A magnet oscillating in a horizontal plane has a time period of 2 second at a place where angle of dip is $30{} ^\circ$ and 3 seconds at another place where the angle of dip is $60{} ^\circ$ . The ratio of resultant magnetic fields at the two places is
(A) $\dfrac {4\sqrt {3}} {7}$
(B) $\dfrac {4} {9\sqrt {3}}$
(C) $\dfrac {9} {4\sqrt {3}}$
(D) $\dfrac {9} {\sqrt{3}}$

Answer 1

Solution

In this given question, we will use the formula of time period of oscillating magnet and observe how T is dependent on horizontal magnet field.
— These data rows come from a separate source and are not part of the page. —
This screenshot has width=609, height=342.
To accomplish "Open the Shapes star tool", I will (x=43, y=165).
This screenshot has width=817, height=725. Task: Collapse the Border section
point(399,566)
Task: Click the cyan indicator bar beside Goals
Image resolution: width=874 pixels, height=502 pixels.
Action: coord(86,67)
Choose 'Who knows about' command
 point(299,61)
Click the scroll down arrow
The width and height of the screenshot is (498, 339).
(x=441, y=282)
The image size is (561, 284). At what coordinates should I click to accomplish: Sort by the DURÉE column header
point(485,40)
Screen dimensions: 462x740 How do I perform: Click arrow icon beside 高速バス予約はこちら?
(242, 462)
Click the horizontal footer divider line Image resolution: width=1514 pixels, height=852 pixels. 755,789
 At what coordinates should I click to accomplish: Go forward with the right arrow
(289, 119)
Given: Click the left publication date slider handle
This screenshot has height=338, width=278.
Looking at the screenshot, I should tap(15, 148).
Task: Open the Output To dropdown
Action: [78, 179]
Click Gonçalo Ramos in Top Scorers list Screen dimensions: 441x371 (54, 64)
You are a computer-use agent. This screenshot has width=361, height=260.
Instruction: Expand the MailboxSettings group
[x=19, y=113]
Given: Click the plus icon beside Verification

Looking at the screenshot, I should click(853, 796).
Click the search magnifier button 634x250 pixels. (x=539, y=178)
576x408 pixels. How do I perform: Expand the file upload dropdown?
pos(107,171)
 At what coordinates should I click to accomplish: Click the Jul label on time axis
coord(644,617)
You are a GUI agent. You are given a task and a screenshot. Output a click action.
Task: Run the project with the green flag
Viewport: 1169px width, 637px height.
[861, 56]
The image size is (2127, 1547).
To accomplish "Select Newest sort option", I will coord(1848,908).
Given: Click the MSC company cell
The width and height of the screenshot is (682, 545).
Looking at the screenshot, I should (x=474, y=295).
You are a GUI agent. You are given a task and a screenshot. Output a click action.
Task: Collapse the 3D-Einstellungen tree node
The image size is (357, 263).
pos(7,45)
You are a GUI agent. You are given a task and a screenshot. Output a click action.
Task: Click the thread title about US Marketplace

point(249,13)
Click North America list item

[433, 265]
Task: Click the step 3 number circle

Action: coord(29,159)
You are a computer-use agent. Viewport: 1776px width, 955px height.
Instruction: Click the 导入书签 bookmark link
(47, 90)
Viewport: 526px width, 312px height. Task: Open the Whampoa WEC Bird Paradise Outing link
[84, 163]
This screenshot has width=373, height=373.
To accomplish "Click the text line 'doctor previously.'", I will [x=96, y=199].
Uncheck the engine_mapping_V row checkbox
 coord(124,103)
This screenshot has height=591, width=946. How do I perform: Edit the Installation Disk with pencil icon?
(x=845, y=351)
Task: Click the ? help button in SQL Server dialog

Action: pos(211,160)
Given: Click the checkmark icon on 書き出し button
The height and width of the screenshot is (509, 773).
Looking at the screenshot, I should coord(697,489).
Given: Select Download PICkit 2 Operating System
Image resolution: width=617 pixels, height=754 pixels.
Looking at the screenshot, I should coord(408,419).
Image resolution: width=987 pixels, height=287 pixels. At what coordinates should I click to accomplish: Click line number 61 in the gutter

And then, we will write two expressions of time period for given data and analyze them which as a result will give us a ratio resultant of the magnetic field.

Complete step-by-step answer:
We have been given that –
T1= 2 second
T2 = 3 second
${{\delta} _ {1}} =30{} ^\circ$
${{\delta} _ {2}} =60{} ^\circ$
We are going to use the formula of time period of oscillation of magnet,
$T=2\Pi \sqrt{\dfrac{I}{M\times {{B} _ {H}}}}$
Where, T = time period,
I = moment of inertia
M = magnetic moment,
BH = horizontal magnetic field.
Now, we know for the expression of time period of oscillating magnet that -
$T\propto \sqrt{\dfrac{1}{{{B}_{H}}}}$
And, the horizontal component of magnetic field BH is given by B $\cos \delta$ .
So, the two different expression of time period of oscillating magnet can be written as -
${{T} _ {1}}\propto \dfrac{1}{\sqrt{{{B}_{1}}\cos {{\delta} _ {1}}}}$ and,
${{T} _ {2}}\propto \dfrac{1}{\sqrt{{{B}_{2}}\cos {{\delta} _ {2}}}}$
Dividing T1 $\Rightarrow$ T2, we get:
$\Rightarrow \dfrac{{{T}_{1}}}{{{T}_{2}}}=\sqrt{\dfrac{{{B}_{2}}\cos {{\delta} _ {2}}} {{{B} _ {1}}\cos {{\delta} _ {1}}}}$
$\Rightarrow \dfrac{{{T}_{1}}^{2}}{{{T}_{2}}^{2}}=\dfrac{{{B}_{2}}\cos {{\delta} _ {2}}} {{{B} _ {1}}\cos {{\delta} _ {1}}}$
Or, $\Rightarrow \dfrac{{{B}_{1}}}{{{B}_{2}}}=\dfrac{{{T}_{2}}^{2}}{{{T}_{1}}^{2}}\times \dfrac{\cos {{\delta} _ {2}}} {\cos {{\delta} _ {1}}}$
$\Rightarrow \dfrac{{{B}_{1}}}{{{B}_{2}}}=\dfrac{{{3}^{2}}}{{{2}^{2}}}\times \dfrac{\cos 60{} ^\circ} {\cos 30{} ^\circ}$
$\Rightarrow \dfrac{{{B}_{1}}}{{{B}_{2}}}=\dfrac{9}{4}\times \dfrac{\dfrac{1}{2}}{\dfrac{\sqrt{3}}{2}}$
$\therefore \dfrac{{{B}_{1}}}{{{B}_{2}}}=\dfrac{9}{4\sqrt{3}}$

So, the correct answer is “Option C”.

Note: If angle of dip is given in the question then relate it straight from the horizontal component of the magnetic field. And always keep in mind the expression of the time period of bar magnet oscillation then only you can relate the data given to you for finding the values of the magnetic field. Magnetic field has two components i.e. vertical components as well as horizontal components.